**Exercise objective**
Two lines mark the range in the entries below: the one holding "1536x723 pixels. Task: Subscribe" and the one holding "The width and". Set down those two and all lines between them, exactly.

**Given records**

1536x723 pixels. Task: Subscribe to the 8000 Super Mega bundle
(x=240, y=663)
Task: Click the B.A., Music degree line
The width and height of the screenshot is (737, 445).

---

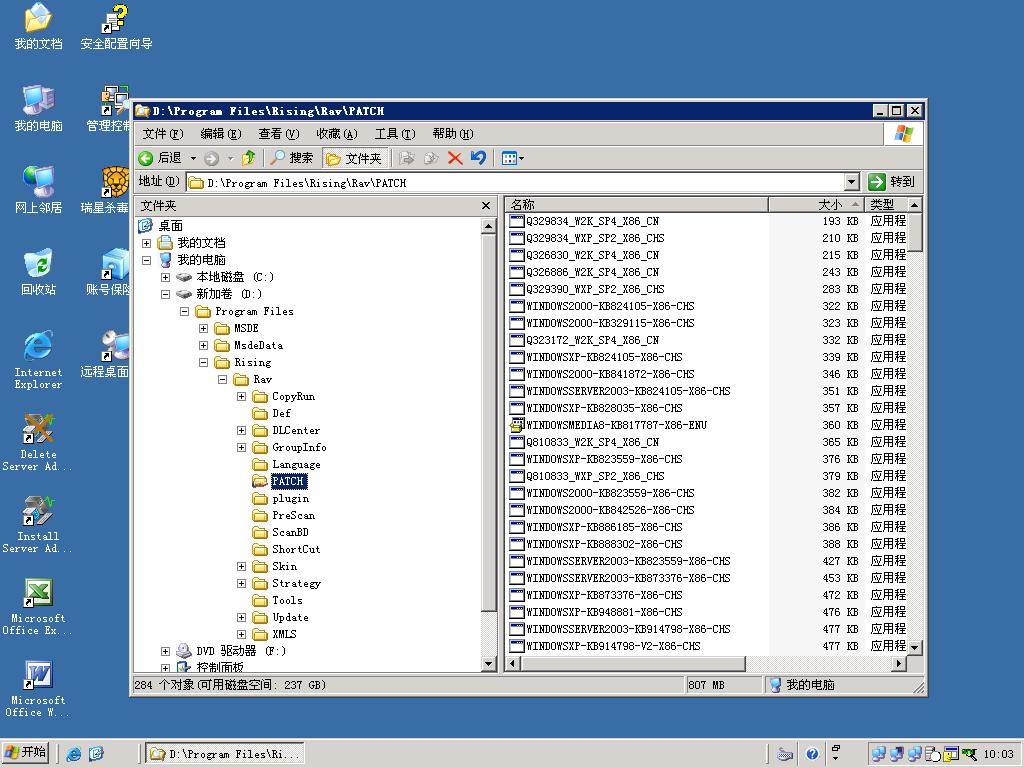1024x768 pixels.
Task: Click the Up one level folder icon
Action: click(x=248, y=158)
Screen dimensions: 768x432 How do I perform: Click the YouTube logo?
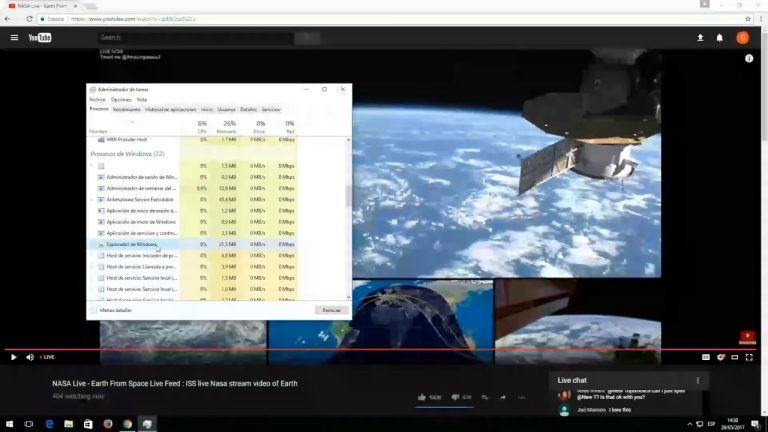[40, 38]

...

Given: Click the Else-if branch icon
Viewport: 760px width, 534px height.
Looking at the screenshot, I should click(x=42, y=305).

**Task output**
1536x723 pixels. Task: Subscribe to the 8000 Super Mega bundle
(x=240, y=663)
Task: Click the B.A., Music degree line
The width and height of the screenshot is (737, 445).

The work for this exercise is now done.